The width and grading of the median (especially between Lambs Canyon and the summit) remain a huge "crossover" concern. The same problem was eliminated just a couple of years ago, further west on I-80 between I-215 and about 700 East. You may have also noticed strange contours on some of the curves in Parley’s Canyon, most notably between Emigration and the mouth of the canyon. Some (like the first turn westbound after Emigration) are too flat and sometimes difficult to steer through. This curve was made even worse this winter when the growth of the bump on the expansion joint got big enough to begin jarring loose huge ice blocks from westbound semi-trucks. That curve was covered in black ice on many days in December and earlier this month, and it wasn’t even due to the weather in our area.

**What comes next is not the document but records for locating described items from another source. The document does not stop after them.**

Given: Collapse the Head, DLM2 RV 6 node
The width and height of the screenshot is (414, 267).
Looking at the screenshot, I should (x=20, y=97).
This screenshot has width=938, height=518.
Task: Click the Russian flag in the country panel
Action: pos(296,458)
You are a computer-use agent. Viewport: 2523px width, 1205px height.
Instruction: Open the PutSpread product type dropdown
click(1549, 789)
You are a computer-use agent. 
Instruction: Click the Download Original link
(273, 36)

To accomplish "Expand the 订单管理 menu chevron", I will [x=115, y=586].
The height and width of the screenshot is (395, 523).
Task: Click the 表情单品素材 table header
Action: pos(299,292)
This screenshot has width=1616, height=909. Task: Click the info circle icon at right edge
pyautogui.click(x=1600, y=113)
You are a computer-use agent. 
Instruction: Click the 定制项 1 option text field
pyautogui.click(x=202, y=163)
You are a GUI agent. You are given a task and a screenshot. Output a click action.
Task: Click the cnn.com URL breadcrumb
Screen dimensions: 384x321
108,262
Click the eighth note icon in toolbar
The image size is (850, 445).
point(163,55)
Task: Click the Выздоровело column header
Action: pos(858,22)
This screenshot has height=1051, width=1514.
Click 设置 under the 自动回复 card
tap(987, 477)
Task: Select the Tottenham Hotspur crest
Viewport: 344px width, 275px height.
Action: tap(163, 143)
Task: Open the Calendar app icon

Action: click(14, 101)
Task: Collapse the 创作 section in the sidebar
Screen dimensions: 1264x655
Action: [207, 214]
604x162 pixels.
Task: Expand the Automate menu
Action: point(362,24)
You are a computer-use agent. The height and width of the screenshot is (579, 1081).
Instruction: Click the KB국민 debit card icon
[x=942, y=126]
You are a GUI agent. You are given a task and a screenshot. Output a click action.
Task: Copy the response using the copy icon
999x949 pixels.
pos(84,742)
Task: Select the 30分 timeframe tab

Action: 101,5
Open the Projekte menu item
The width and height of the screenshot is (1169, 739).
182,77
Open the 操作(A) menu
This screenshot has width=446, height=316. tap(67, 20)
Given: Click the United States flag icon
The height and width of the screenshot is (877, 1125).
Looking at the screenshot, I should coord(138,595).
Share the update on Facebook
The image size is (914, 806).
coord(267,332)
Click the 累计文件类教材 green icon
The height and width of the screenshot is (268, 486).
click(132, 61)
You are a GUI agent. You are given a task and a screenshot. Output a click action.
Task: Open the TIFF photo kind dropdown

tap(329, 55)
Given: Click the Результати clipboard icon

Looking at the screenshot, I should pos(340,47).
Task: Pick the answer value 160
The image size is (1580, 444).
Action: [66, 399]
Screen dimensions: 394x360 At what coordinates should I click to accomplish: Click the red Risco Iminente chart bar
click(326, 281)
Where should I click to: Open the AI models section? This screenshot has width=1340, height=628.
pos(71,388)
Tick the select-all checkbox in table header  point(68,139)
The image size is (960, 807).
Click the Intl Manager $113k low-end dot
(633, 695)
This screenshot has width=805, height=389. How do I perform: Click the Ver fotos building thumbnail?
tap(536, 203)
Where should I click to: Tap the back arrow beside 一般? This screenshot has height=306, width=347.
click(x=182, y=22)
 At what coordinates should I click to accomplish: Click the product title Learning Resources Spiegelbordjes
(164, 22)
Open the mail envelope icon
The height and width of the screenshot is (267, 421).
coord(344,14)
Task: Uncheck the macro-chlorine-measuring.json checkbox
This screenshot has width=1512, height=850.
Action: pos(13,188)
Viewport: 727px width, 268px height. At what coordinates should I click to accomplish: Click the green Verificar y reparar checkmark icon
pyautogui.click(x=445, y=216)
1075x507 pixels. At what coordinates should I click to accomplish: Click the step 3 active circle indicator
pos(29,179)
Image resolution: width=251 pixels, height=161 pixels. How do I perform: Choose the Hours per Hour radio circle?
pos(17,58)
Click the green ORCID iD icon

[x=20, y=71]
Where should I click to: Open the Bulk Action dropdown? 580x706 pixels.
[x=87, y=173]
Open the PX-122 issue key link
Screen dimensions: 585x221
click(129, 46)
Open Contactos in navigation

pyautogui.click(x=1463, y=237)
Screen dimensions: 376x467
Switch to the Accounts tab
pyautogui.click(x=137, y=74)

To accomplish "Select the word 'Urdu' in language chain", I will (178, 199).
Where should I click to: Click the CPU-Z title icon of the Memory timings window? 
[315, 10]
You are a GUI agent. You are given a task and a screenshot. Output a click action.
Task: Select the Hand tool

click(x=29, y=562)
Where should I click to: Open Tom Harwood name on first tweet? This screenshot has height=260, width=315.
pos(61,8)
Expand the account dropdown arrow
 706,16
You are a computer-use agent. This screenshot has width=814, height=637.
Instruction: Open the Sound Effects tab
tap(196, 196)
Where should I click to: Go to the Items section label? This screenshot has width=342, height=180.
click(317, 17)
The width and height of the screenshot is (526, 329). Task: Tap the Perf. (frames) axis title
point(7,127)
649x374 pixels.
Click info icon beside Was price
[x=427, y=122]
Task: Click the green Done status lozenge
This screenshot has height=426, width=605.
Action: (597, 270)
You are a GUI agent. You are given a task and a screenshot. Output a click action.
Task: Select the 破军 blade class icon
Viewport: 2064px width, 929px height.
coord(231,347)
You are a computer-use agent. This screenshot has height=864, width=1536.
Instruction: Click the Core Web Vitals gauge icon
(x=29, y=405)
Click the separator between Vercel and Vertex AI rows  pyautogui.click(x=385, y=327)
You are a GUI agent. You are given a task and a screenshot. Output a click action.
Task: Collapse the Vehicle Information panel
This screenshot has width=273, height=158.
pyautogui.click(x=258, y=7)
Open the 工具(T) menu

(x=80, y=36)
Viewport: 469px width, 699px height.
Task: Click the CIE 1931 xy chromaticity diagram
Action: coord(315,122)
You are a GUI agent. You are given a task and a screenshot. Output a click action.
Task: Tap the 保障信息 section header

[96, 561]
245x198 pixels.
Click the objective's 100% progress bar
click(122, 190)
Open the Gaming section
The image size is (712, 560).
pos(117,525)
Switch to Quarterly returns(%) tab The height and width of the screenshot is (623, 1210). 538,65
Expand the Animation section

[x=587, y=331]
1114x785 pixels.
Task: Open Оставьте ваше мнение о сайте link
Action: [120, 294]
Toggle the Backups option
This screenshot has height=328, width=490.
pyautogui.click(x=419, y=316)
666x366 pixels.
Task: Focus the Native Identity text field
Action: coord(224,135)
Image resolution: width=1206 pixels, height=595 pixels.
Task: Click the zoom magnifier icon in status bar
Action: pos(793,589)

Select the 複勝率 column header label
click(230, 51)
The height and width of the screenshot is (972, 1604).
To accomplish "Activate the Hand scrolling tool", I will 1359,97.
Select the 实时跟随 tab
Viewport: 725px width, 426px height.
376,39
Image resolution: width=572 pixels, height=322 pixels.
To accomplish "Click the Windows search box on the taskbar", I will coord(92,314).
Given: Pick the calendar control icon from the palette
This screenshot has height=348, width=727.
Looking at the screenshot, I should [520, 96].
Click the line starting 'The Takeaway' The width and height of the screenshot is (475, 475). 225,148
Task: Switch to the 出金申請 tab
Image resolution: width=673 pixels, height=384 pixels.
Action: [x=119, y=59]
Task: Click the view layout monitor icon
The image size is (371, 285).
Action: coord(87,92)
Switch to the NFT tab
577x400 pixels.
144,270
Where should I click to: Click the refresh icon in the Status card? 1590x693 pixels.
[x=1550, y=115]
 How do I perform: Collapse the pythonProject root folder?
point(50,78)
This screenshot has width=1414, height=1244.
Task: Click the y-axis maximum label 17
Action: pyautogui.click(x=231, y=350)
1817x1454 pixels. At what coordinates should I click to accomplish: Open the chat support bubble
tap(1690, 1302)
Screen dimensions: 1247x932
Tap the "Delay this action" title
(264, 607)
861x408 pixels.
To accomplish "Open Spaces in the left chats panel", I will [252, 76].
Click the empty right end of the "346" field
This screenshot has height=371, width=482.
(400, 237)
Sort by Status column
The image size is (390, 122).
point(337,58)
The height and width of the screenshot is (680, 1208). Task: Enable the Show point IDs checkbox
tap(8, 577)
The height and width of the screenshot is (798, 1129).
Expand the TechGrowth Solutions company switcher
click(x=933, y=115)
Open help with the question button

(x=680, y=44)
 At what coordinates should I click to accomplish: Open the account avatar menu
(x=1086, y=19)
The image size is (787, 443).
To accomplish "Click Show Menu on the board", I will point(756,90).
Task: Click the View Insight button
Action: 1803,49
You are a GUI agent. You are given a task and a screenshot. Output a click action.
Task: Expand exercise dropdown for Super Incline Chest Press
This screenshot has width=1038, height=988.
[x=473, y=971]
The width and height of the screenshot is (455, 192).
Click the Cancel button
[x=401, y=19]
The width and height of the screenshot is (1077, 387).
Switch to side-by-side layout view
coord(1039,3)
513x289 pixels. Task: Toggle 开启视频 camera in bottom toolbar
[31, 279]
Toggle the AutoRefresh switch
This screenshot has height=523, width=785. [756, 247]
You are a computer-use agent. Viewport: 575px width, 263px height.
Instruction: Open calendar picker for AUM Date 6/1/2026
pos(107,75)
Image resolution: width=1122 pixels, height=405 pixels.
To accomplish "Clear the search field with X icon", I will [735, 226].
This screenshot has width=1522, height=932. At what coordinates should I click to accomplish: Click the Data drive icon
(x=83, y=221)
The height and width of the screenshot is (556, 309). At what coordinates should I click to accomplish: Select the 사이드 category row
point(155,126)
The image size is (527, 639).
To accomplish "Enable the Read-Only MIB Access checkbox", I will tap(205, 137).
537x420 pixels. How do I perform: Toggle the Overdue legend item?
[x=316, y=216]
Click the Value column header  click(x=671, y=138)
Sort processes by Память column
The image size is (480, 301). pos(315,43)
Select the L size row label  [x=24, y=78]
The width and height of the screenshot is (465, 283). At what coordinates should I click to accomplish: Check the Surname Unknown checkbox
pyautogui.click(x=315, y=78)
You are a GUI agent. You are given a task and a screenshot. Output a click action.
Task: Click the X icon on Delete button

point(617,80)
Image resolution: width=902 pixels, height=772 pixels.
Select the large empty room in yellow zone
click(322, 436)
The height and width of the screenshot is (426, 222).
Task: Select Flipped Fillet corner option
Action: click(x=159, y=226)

Many curves in the lower canyon don’t drain water properly, leaving puddles and black ice in the worst possible places. The morning I wrecked my car on the curve in front of the gravel pit there were two other guys also smashed into the k-wall, awaiting wreckers. It was raining lightly and even though I was not speeding, or even cited for basic rule violation, my car was totaled. Since I had only liability coverage, we are out the value of the vehicle. Even so, our loss is nothing compared to what some have lost in Parley’s Canyon this year.
U.S. 40 from Heber to Daniel’s Summit and beyond has similar grades and conditions as I-80 in Parley’s. While inherently just as dangerous, U.S. 40 seems to offer SIGNIFICANTLY better traction for most vehicles. The main difference may be that it was chip-sealed with gravel after its last resurfacing. Leaving off that final step from the I-80 work last summer could be the reason for frost and ice sticking to the pavement like it’s never done before. Did the project run out of money, or time? Or did somebody forget? I-80 has been etched up and re-surfaced at least three times since we moved here, and I am pretty sure it was chip-sealed each previous time. Why not this time?